This is the final post in our series discussing the rights of Arkansas citizens during police encounters. Throughout our series we have discussed a number of specific topics related to times in which citizen rights are often violated.
Topics we have covered in this series include:
- A discussion of when police may stop and search a pedestrian’s person
- A discussion on what constitutes probable cause during a vehicle search
- A discussion on how police obtain a valid warrant and in what situations reasonable privacy can be expected
- A discussion on when Miranda Rights must be read and when incriminating statements can be kept out of Court
Throughout this series, we have provided citizens information on how they may protect their rights when being questioned by police. As we wrap up our series we will provide final tips on how to conduct oneself when stopped by an officer.

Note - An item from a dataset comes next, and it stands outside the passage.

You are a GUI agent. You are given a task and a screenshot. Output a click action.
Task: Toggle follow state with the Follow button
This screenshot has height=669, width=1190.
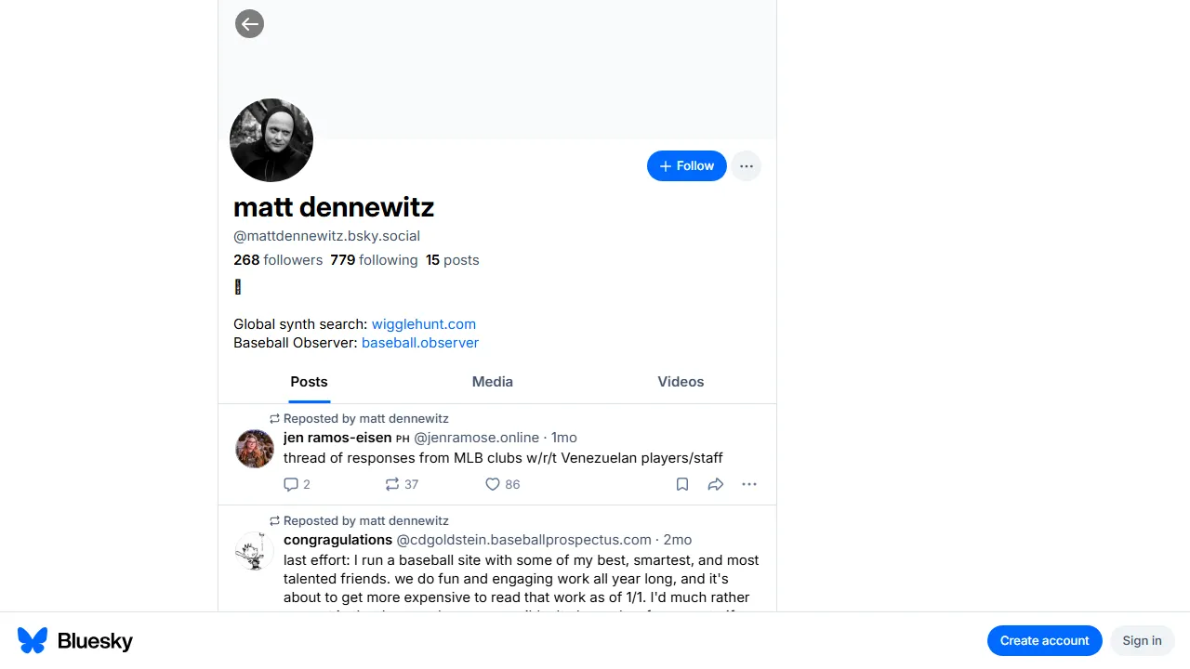tap(686, 165)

If a police officer has stopped you for questioning, or has requested to search your property, the most important thing to do is remain calm. Do not raise your voice, swear, or become angry with the officer. Maintain a polite and courteous demeanor at all times, and assert your rights without being aggressive. Remember you have the right to ask an officer 1) why you are being stopped, 2) for a warrant/ if they have probable cause, 3) to advise you of your rights. The worst mistake a person can make is to become angry or defensive. Once a person becomes “a threat” to the officer, that officer has the right to search your person to ensure that you do not have a weapon that could endanger the officer’s safety. By remaining calm, and asserting your rights in a polite fashion, the officer will either be forced to violate your rights or let you go.